- [GIVEN DATA]:
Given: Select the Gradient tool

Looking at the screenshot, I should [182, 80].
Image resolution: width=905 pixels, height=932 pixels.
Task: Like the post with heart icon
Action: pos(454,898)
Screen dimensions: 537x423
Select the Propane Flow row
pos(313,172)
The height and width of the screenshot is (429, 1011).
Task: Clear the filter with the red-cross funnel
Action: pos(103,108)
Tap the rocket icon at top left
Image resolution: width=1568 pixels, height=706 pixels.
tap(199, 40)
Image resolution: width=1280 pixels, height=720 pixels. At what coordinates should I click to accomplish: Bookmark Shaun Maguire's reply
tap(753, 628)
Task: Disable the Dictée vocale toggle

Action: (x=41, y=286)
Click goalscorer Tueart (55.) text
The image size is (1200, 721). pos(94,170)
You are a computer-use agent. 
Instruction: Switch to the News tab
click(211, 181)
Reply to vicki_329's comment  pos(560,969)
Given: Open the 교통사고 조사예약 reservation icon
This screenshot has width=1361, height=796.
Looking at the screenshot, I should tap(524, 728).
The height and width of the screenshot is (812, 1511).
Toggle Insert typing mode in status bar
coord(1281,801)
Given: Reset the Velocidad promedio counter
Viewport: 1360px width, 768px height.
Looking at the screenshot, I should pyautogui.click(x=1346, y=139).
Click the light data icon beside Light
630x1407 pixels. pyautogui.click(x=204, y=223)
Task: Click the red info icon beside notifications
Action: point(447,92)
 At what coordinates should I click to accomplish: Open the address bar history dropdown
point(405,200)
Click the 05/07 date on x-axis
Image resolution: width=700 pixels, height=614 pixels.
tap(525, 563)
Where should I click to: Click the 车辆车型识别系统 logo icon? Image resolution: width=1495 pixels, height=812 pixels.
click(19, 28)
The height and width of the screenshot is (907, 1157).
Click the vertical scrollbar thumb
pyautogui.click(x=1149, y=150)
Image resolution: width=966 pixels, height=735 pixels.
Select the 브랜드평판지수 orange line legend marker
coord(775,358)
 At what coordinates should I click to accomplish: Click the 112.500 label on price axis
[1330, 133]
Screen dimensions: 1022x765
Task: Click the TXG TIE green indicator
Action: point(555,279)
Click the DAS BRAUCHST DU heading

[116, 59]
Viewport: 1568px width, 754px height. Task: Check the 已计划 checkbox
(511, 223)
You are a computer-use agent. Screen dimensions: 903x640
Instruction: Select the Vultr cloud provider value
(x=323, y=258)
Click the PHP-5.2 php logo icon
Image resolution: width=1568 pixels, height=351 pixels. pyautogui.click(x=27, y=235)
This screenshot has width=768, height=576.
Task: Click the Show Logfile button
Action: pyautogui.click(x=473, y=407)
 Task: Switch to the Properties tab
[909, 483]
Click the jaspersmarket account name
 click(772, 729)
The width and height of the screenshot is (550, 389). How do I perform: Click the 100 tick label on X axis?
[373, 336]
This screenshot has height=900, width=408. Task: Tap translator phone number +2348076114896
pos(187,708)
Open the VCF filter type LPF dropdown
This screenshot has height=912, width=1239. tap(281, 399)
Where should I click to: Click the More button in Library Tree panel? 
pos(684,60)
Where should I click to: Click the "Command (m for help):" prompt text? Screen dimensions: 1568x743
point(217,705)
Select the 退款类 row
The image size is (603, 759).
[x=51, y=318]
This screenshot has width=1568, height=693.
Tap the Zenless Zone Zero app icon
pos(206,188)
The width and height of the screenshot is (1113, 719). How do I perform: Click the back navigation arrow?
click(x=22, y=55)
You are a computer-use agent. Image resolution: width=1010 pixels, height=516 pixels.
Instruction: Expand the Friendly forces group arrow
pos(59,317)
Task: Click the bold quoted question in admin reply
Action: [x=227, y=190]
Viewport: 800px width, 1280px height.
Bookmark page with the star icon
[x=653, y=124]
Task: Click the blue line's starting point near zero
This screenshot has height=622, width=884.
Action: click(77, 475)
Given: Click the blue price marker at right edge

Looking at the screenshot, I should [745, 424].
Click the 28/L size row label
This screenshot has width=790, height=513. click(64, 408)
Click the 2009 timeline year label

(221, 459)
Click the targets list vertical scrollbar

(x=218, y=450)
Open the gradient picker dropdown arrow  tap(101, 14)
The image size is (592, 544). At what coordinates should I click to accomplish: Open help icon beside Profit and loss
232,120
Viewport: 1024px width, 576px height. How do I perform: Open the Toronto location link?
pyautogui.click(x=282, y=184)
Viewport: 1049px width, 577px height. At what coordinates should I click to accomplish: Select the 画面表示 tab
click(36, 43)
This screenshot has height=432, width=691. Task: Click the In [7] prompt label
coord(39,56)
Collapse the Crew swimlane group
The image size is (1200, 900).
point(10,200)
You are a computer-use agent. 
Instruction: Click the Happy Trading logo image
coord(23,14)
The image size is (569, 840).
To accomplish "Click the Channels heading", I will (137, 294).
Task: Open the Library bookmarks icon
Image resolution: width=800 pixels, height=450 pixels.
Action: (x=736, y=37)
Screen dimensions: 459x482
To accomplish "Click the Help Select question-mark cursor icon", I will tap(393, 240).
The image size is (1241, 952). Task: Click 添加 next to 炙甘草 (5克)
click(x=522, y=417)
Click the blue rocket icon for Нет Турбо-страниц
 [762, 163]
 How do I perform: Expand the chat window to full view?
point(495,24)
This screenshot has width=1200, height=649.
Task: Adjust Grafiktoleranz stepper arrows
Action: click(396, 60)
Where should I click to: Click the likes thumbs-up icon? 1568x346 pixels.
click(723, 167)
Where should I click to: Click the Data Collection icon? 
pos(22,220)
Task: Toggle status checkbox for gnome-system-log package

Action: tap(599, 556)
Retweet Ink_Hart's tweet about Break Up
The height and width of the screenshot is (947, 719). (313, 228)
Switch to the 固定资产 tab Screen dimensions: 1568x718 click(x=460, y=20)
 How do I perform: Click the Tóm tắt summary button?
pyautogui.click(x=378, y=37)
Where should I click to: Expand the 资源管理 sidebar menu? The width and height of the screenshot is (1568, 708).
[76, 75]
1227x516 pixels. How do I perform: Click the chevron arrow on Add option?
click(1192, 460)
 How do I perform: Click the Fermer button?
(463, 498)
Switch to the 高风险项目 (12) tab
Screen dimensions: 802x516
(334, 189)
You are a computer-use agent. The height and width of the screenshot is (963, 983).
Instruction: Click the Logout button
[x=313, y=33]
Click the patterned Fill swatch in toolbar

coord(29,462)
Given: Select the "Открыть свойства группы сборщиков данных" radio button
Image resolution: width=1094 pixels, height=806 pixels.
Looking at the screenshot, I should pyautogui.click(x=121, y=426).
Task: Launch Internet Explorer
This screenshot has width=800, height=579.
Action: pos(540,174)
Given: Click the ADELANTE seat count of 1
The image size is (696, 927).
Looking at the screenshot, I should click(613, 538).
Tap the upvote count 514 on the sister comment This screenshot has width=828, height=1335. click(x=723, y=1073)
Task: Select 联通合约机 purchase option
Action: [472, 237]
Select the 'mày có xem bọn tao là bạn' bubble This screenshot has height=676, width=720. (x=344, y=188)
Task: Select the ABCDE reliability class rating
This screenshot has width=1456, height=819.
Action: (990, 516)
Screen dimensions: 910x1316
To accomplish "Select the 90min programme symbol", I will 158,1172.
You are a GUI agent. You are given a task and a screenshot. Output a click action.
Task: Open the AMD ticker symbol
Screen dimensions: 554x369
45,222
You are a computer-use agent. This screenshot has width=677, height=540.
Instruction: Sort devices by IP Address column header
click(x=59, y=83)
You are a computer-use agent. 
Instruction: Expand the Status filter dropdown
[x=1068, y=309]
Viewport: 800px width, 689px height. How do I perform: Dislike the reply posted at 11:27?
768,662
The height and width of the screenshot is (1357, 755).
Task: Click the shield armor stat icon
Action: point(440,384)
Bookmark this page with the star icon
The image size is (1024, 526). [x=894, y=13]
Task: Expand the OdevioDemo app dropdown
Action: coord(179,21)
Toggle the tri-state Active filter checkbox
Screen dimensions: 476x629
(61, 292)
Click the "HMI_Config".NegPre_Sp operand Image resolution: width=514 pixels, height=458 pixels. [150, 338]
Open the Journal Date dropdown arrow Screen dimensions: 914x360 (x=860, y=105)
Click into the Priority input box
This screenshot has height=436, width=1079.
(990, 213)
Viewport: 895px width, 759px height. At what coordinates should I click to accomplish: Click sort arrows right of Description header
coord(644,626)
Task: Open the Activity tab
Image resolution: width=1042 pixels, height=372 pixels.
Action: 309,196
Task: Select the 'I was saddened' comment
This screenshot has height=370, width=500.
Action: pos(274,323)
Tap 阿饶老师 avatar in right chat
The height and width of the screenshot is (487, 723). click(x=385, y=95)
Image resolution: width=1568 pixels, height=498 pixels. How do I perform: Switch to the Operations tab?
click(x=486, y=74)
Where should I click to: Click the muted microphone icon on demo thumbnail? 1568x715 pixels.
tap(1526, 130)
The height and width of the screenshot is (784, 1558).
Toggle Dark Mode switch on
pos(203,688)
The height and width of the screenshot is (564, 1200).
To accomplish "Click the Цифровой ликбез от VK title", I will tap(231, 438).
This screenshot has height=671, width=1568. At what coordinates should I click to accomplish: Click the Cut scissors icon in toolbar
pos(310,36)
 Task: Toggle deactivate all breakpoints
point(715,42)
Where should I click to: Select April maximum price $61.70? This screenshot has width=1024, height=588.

- [WHAT TO WORK ON]:
Before answering, check every line of the records for the string "symbol", then state how many lines have it, with the number only.

- [EXERCISE ANSWER]:
2